What you should do → Everything from the line with "Chương Trình Khuyến Mãi Giảm" down to the line with "[X-twitter] (461, 13)" below must be printed exactly, those two lines included. Exclude pictures.

Exercise data →
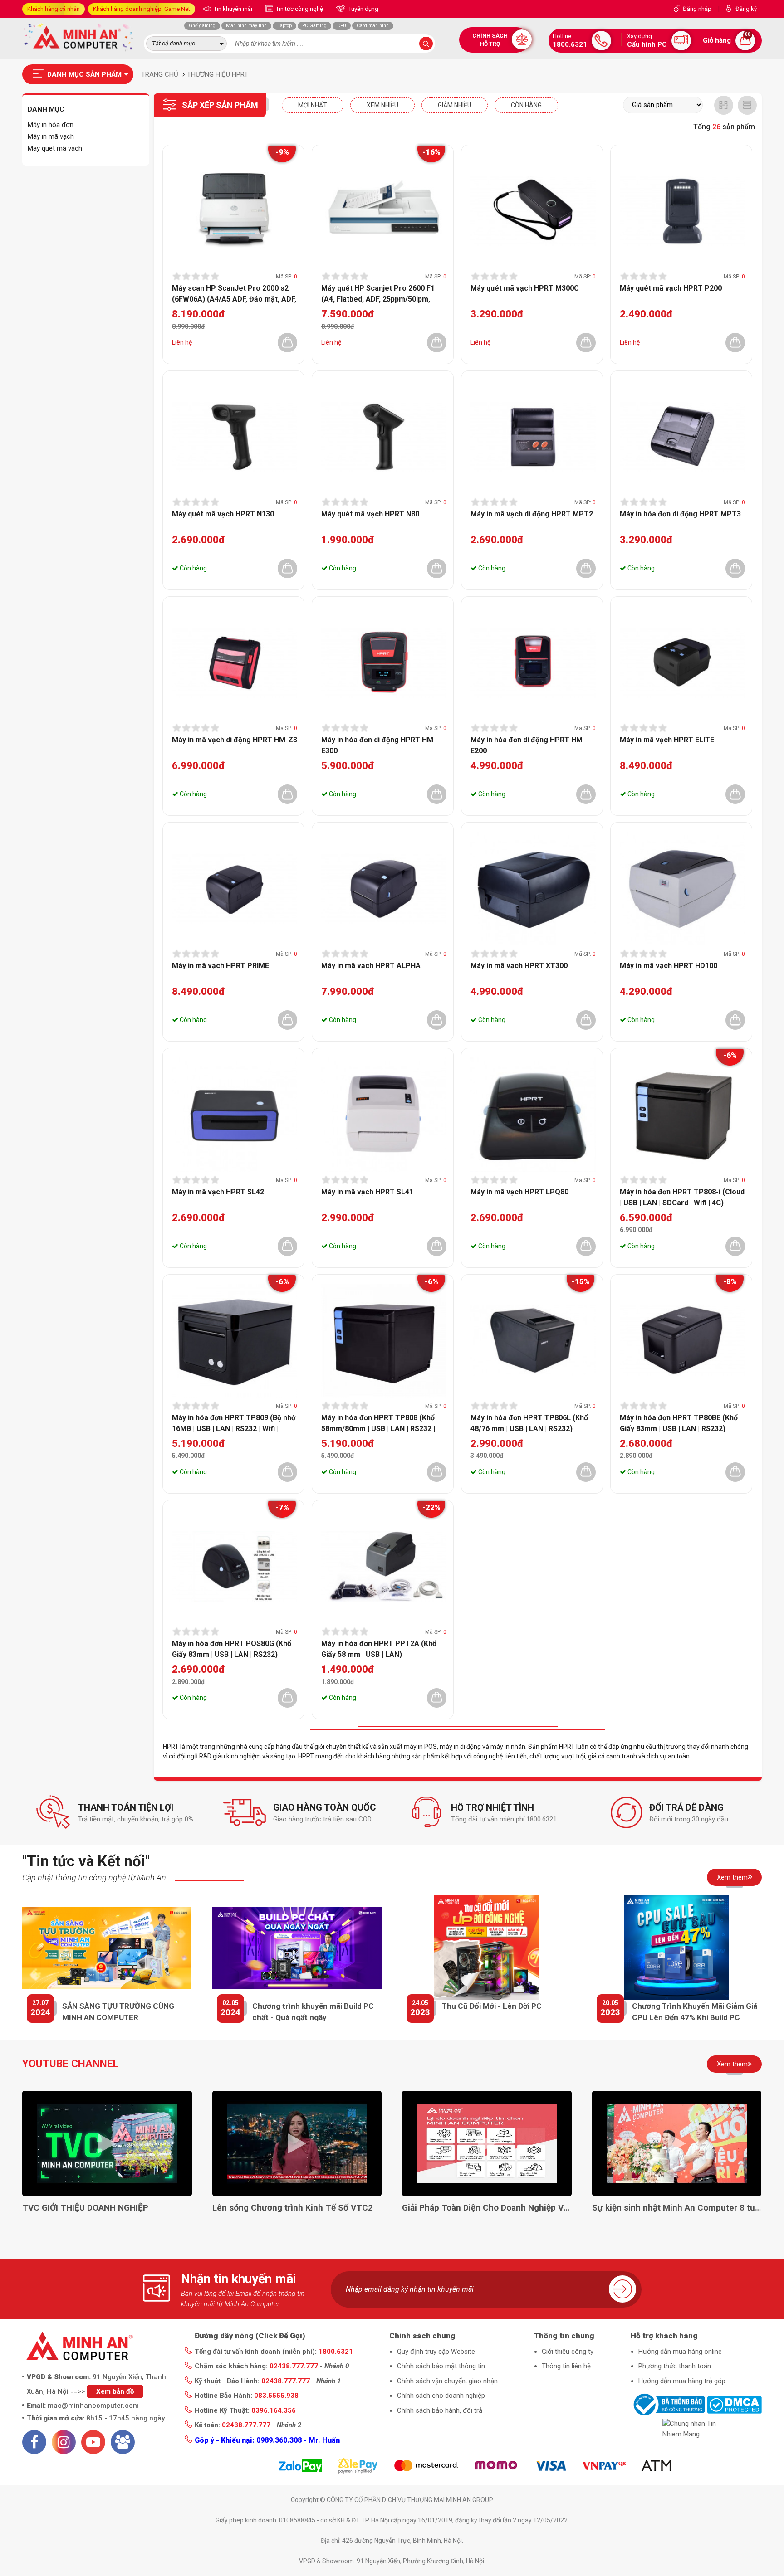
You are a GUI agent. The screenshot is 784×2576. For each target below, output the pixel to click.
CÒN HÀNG (526, 105)
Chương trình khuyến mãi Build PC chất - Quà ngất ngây (313, 2011)
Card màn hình (373, 26)
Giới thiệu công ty (567, 2351)
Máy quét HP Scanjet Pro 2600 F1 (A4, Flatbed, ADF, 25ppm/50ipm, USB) (378, 293)
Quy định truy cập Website (436, 2351)
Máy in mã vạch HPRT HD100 (668, 965)
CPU (341, 26)
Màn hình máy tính (246, 26)
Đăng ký (746, 8)
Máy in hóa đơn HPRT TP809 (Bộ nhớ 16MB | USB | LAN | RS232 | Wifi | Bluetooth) (233, 1422)
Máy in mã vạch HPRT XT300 (519, 965)
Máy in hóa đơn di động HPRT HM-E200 (527, 745)
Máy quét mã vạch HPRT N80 (370, 514)
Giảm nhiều (454, 105)
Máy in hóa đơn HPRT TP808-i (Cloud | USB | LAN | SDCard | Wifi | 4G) (682, 1197)
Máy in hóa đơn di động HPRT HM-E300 (378, 745)
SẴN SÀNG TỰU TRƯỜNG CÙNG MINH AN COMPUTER (118, 2011)
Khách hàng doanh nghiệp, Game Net (141, 8)
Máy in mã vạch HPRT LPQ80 (519, 1192)
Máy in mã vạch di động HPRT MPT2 (531, 514)
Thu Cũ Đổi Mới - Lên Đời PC (492, 2006)
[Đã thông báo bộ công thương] (668, 2404)
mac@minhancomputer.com (93, 2405)
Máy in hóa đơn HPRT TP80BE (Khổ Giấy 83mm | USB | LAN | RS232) (679, 1422)
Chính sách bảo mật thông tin (441, 2366)
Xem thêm (732, 1877)
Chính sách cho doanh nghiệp (441, 2395)
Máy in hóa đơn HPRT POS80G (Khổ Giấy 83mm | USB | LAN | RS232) (231, 1648)
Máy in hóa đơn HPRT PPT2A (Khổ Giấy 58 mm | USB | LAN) (378, 1648)
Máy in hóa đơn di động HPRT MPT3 (680, 514)
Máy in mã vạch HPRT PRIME (220, 965)
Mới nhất (312, 105)
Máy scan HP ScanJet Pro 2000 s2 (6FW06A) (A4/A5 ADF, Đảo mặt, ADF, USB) (234, 293)
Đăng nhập (697, 8)
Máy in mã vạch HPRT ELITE (667, 739)
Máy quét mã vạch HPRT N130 (223, 514)
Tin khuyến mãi (232, 8)
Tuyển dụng (362, 8)
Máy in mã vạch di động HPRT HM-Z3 (234, 739)
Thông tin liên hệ (566, 2366)
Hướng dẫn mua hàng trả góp (681, 2381)
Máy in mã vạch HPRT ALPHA (371, 965)
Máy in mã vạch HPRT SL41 (367, 1192)
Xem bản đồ (115, 2391)
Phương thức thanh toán (674, 2366)
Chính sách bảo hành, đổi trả (439, 2410)
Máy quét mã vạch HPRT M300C (524, 288)
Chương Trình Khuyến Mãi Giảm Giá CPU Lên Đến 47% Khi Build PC (694, 2011)
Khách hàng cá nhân (53, 8)
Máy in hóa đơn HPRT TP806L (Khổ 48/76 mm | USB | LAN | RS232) (529, 1422)
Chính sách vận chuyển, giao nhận (447, 2381)
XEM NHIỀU (382, 105)
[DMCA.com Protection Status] (734, 2404)
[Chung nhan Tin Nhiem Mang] (696, 2429)
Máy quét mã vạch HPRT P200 (671, 288)
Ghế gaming (202, 26)
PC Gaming (314, 26)
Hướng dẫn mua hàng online (680, 2351)
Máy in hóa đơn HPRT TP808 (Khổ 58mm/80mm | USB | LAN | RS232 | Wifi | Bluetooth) (378, 1422)
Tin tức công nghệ (298, 8)
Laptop (284, 26)
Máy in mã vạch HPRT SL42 (218, 1192)
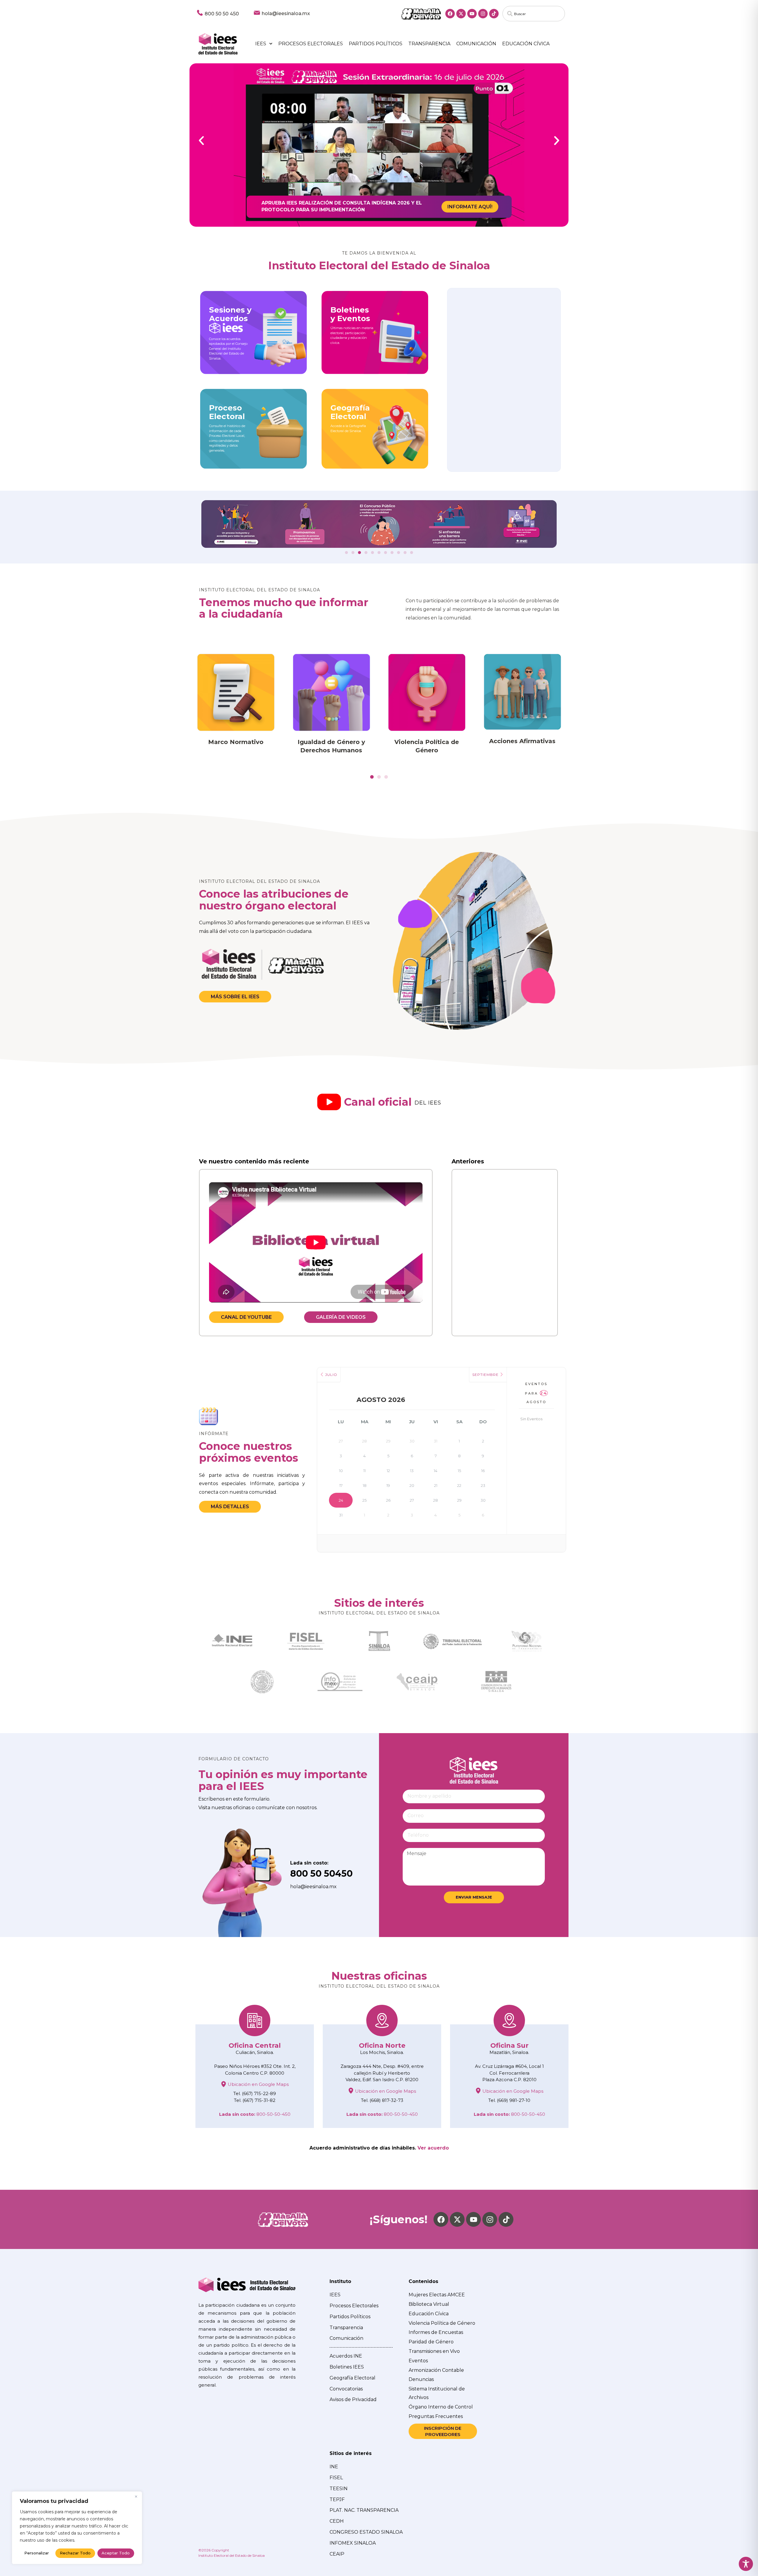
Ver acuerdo (433, 2148)
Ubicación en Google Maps (258, 2084)
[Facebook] (450, 13)
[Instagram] (483, 13)
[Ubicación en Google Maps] (224, 2084)
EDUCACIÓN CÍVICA (526, 43)
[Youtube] (472, 13)
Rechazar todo (75, 2553)
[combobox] (533, 13)
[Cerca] (135, 2496)
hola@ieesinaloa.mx (286, 13)
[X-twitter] (461, 13)
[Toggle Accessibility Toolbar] (746, 2564)
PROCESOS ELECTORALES (310, 43)
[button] (201, 140)
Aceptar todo (116, 2553)
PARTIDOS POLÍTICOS (375, 43)
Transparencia (429, 43)
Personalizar (36, 2553)
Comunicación (476, 43)
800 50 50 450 (222, 14)
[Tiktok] (494, 13)
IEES (260, 43)
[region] (77, 2527)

Solved problem →
Chương Trình Khuyến Mãi Giảm Giá CPU Lên Đến 47% Khi Build PC (694, 2011)
Khách hàng cá nhân (53, 8)
Máy in hóa đơn HPRT TP806L (Khổ 48/76 mm | USB | LAN | RS232) (529, 1422)
Chính sách vận chuyển, giao nhận (447, 2381)
XEM NHIỀU (382, 105)
[DMCA.com Protection Status] (734, 2404)
[Chung nhan Tin Nhiem Mang] (696, 2429)
Máy quét mã vạch HPRT P200 (671, 288)
Ghế gaming (202, 26)
PC Gaming (314, 26)
Hướng dẫn mua hàng online (680, 2351)
Máy in hóa đơn HPRT TP808 (Khổ 58mm/80mm | USB | LAN | RS232 | Wifi | Bluetooth) (378, 1422)
Tin tức công nghệ (298, 8)
Laptop (284, 26)
Máy in mã vạch HPRT SL42 (218, 1192)
Ver acuerdo (433, 2148)
Ubicación en Google Maps (258, 2084)
[Facebook] (450, 13)
[Instagram] (483, 13)
[Ubicación en Google Maps] (224, 2084)
EDUCACIÓN CÍVICA (526, 43)
[Youtube] (472, 13)
Rechazar todo (75, 2553)
[combobox] (533, 13)
[Cerca] (135, 2496)
hola@ieesinaloa.mx (286, 13)
[X-twitter] (461, 13)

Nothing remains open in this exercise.